FreeBSD 10.3 is now required to run Go, up from FreeBSD 9.3 CL 64910

NetBSD is once again supported, but only in the unreleased version 8 and on 386 and amd64. arm support for NetBSD 8 was still broken at the time of writing, see Issue 23073

On 32-bit MIPS systems you can now choose if you want emulation for floating point instructions or not via a new environment variable settings GOMIPS=hardfloat (the default) and GOMIPS=softfloat CL 37954


Tooling

The bigger changes in Go 1.10 come from the tooling improvements it brings. They dramatically improve the quality of life for testing in large and very large projects and pave the road towards Go 2.0.


Environment variables

Since Go 1.9,GOROOT is inferred from the location of the go tool binary by default. However, if your application relied on that value at runtime via runtime.GOROOT() there was a bug which prevented it have the correct location. As of Go 1.10+ this bug was fixed and you can now use it as expected CL 61310

A couple of new environment variables were added to the go command. GOTMPDIR will allow you to configure where the temporary files created by Go during compilation of your applications are stored. The default path is the same as in the previous Go versions, the operating system’s temporary files directory. The other new environment variable is GOCACHE allows you to control where the go command will store the cached information that’s reused in future builds CL 75475


go build

go build can now detect changes in files on a source code level rather than rely on timestamps, which means that it will be more accurate in rebuilding the packages that have changed. In turn, this means that you will now be able to drop the usage of -a flag, which was previously used to force Go to rebuild packages in certain conditions.
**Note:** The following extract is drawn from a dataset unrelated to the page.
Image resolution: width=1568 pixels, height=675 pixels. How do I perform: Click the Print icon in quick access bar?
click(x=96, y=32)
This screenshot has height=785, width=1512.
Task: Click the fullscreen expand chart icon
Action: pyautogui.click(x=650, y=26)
Changes are coming to the -asmflags, -gcflags, -gccgoflags, and -ldflags flags. They will not be applied automatically to the list of all packages as before but only to the direct package that’s being specified in the build command. You can still achieve the same functionality as before using the new special syntax for these flags, -ldflags=pattern=flags such as:
go build -ldflags=cmd/gofmt=-X=main.version=1.2.3 cmd/.... This command allows you to build all the /cmd/... packages but it will apply the -ldflags=-X=main.version=1.2.3 flag only to the cmd/gofmt package CL 76551

To further speed up the builds, go build -i will not be necessary since now the build tool will have its own cache for build steps that do not do the install step, such as go install or go get. This means that you’ll be able to switch between branches or experiment a lot more with the code without having to invoke go install or go build -i but just go build.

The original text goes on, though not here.